Figure 7 shows a schematic of the overall cochlea circuit, and Figure 8 shows the impulse response at every fifth section. As expected, the time period and delay increase exponentially as the section number increases.
Figure 8: Normalized impulse response at every fifth tap.
The design has several limitations. First is the fact that it is not
universally stable in its small signal linear region. This becomes an
important consideration given the high degree of variation present in
subthreshold circuits. A second limitation is the component count.
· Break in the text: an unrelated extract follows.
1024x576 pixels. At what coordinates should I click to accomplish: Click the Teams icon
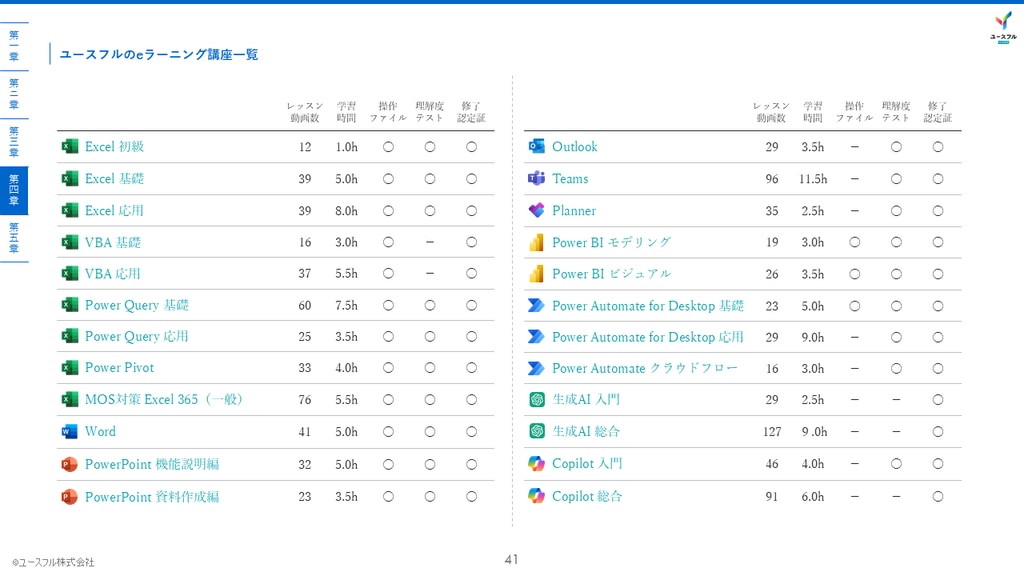coord(536,179)
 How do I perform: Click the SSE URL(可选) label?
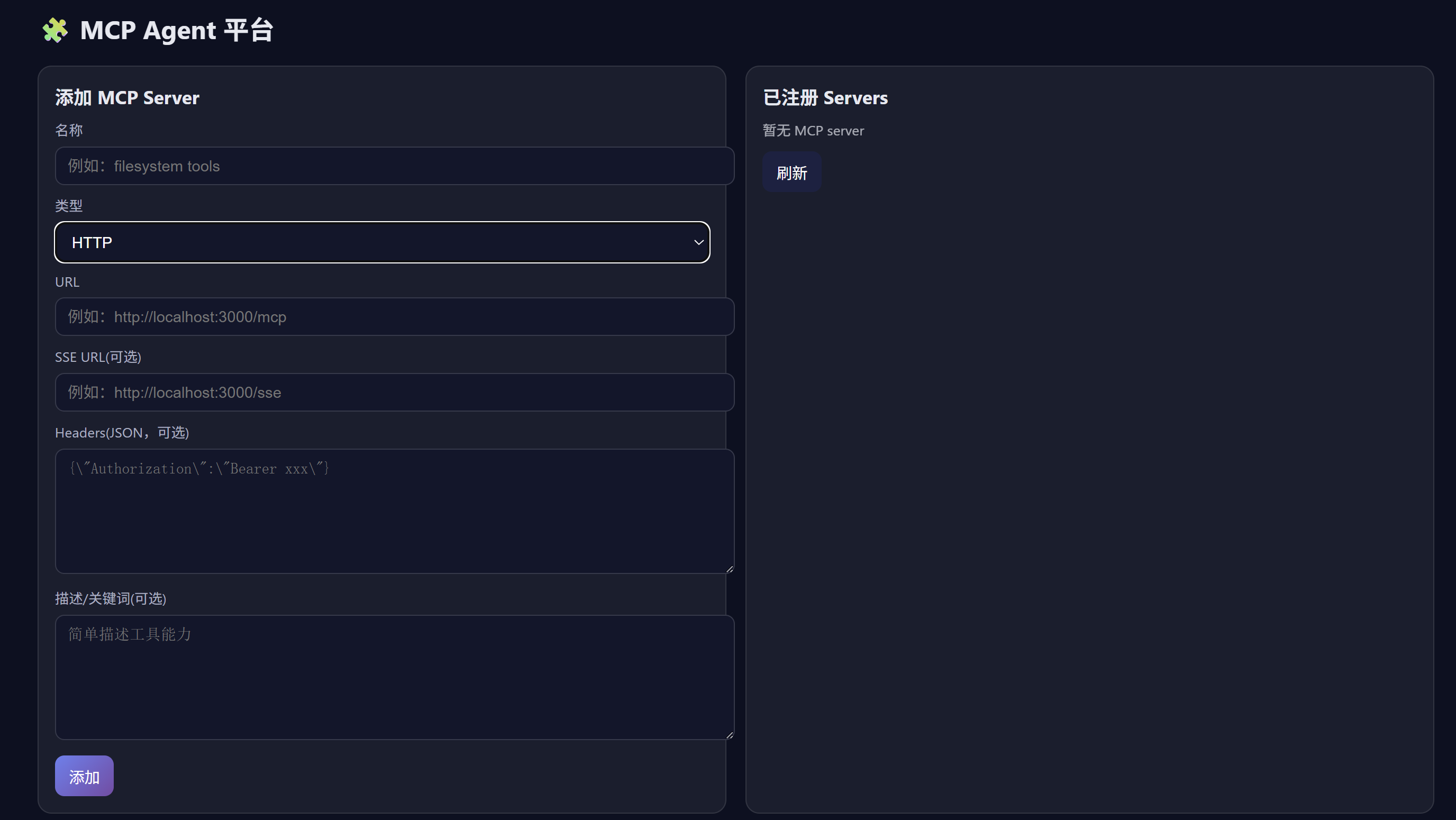tap(98, 357)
Each section in the current design uses seven wide-range
transconductance amplifiers and one buffer amplifier for driving the
signal off the chip. Given the result that adjusting the circuit to
get more sections per octave results in a lower variance system, one
would like sections with the least number of components in order to
limit the area requirements of high-resolution cochlea-circuits. A
third limitation arises from the observation that this particular
circuit was not designed with the goal of variance reduction in mind,
which would have led to different choices of building blocks (such as
simple rather than wide-range transconductance amplifiers), biasing
techniques and layout.
Experience with the first chip has led to several ongoing efforts. A second chip incorporating two 60 section cochlea-circuits and associated hair cell circuits has been designed and fabricated [1], but only partially tested as of this writing. It is meant to provide inputs to a cross-correlator circuit, so that the combined system can locate sound sources in the horizontal plane.
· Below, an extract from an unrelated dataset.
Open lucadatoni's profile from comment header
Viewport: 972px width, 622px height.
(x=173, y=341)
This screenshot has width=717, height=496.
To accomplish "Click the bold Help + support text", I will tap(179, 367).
A third chip that has been designed but not fabricated is a finite element implementation of the same cochlear model that formed the basis of this work. It models the bulk of the fluid in the cochlear chambers using a two-dimensional resistive network based on the same principle used by Watts et al. [21]. More importantly, it has a circuit for the basilar membrane that explicitly incorporates a saturating active outer hair cell model. While this design has an even higher component count than the present design, it has the advantage of modeling the cochlea in form as well as function, so that it will be easier to incorporate other features such as feedback to the outer hair cells from higher processing centers.
Another effort that is in a much earlier stage is aimed at developing robust feature detectors and incorporating them onto the cochlea chip. The goal of this undertaking is to develop inexpensive but highly functional front ends for speech recognition systems.
An implicit result of our research is the viability of subthreshold analog VLSI as a medium for implementing dense analog computational systems. We designed a circuit to provide performance akin to the results obtained from a mathematical model, layed it out using vanilla design tools, fabricated it using a common process available through MOSIS, and obtained working chips on the first attempt. This should encourage other researchers to use this technology with a greater degree of confidence. However, we caution people that the design rules for obtaining low-variance systems based on subthreshold circuits are more stringent than those used in typical digital or analog circuit designs. Some of these rules are described in Vittoz [20]. However, because of the relative infancy of this design form, these rules do not appear to be widely known.